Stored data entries
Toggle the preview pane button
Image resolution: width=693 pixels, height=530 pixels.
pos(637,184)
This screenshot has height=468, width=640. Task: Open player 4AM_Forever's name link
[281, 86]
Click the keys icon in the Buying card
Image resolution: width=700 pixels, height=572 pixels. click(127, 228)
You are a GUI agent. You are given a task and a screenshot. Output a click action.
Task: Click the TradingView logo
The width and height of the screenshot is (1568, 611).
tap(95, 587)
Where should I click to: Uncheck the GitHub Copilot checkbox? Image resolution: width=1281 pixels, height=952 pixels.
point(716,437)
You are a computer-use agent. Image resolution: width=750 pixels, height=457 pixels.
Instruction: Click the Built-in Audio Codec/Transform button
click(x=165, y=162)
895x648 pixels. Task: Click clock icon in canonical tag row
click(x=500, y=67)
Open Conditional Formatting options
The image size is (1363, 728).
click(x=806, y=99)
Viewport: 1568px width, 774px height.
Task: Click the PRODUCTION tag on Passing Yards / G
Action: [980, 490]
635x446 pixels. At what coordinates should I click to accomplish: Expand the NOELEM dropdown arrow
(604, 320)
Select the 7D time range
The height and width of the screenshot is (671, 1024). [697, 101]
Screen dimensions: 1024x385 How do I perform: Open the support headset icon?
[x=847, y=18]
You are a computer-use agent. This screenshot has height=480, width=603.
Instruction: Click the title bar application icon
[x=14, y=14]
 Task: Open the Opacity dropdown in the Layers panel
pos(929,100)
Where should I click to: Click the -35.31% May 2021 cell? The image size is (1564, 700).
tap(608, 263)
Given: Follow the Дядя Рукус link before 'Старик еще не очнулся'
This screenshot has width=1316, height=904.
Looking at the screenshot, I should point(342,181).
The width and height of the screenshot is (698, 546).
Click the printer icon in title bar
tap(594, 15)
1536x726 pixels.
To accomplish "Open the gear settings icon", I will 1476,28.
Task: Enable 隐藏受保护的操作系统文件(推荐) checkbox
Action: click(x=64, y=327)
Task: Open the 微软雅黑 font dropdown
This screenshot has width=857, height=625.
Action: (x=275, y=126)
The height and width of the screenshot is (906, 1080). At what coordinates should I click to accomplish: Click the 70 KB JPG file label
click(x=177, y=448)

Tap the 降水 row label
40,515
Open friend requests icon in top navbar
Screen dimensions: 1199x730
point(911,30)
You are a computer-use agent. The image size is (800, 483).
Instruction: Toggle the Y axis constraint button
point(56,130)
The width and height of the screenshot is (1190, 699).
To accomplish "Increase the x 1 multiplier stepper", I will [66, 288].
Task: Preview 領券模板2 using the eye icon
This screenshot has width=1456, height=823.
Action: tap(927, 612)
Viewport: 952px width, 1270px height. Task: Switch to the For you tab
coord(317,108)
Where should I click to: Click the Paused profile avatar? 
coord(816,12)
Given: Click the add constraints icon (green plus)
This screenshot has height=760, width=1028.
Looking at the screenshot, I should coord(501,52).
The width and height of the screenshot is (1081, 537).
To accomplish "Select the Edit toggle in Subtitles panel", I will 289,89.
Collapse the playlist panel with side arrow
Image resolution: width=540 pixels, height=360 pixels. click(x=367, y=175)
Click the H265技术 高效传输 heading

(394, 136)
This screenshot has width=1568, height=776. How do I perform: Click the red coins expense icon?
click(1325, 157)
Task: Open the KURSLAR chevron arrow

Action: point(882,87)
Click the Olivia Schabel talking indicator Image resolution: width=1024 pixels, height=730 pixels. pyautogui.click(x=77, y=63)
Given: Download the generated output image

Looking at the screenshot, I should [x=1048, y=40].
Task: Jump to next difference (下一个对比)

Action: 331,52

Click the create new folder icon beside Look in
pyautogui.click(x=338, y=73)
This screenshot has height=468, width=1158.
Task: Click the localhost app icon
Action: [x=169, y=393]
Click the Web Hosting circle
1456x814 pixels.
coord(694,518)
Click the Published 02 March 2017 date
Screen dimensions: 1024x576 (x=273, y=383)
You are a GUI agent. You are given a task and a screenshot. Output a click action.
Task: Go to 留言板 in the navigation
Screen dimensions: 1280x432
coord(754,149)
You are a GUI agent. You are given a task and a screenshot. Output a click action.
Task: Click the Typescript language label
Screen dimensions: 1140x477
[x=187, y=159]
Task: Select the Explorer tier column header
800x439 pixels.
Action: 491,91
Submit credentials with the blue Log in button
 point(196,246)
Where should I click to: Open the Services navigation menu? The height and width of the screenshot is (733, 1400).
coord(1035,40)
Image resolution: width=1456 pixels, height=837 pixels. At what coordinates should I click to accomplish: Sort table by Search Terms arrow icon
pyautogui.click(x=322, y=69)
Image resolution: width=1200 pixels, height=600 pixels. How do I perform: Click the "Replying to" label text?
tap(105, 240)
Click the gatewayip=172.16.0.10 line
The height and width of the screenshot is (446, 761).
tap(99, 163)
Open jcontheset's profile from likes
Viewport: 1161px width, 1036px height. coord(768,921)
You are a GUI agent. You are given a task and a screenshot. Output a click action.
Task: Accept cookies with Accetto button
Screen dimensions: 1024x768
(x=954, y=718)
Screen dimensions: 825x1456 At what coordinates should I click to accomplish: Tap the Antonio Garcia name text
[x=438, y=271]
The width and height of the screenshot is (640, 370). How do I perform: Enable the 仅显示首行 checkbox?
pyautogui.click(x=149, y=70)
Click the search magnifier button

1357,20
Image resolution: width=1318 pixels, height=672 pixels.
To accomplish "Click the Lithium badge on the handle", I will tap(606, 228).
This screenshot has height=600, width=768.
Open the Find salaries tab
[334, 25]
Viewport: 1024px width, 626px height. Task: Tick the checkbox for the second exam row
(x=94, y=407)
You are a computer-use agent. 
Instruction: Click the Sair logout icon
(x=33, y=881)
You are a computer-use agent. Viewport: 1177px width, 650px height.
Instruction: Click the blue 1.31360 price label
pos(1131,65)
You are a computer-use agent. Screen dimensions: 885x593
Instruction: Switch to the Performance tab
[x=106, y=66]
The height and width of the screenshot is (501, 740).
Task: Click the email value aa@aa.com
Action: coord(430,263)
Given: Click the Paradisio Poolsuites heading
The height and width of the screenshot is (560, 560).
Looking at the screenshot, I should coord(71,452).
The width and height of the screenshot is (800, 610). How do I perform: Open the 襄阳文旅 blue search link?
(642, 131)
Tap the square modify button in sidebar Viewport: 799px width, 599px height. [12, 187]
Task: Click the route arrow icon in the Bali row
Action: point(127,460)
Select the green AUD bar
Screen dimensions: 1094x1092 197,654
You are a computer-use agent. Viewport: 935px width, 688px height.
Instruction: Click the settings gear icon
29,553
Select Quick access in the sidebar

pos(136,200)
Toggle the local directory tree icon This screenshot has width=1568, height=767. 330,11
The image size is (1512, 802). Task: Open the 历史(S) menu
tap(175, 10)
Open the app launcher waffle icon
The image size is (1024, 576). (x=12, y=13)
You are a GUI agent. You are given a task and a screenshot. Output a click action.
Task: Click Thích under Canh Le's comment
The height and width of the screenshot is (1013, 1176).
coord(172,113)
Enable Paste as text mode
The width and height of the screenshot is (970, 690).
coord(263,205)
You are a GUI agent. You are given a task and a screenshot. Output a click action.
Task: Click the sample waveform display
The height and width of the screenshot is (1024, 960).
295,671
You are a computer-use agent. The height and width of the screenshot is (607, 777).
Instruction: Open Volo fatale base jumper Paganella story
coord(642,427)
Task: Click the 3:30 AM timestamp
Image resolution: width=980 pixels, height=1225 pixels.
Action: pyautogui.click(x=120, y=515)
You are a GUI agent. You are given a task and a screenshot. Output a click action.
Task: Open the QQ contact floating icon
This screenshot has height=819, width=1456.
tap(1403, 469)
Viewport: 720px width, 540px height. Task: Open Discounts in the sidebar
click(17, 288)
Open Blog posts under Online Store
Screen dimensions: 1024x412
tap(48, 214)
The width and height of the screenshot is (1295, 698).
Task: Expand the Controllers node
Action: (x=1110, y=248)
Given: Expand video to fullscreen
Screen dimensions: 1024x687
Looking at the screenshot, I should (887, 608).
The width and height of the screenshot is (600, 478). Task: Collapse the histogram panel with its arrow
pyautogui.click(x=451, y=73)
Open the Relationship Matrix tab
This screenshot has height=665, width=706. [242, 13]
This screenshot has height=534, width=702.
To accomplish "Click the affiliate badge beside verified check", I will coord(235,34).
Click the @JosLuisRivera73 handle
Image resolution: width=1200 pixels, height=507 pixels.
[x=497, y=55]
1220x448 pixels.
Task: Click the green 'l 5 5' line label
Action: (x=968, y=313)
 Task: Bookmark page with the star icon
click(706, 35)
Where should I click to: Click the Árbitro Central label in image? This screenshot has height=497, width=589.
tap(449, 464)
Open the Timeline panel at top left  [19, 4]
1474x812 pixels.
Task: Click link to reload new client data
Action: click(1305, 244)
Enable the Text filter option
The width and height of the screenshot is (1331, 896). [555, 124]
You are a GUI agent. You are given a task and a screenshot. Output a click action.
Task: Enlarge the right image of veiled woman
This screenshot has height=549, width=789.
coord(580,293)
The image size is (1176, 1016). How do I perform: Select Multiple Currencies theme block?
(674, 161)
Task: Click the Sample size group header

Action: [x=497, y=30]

▶ Your objective
Scan the records above and report every line with the string "under".

▶ Response
Task: Click Thích under Canh Le's comment
Open Blog posts under Online Store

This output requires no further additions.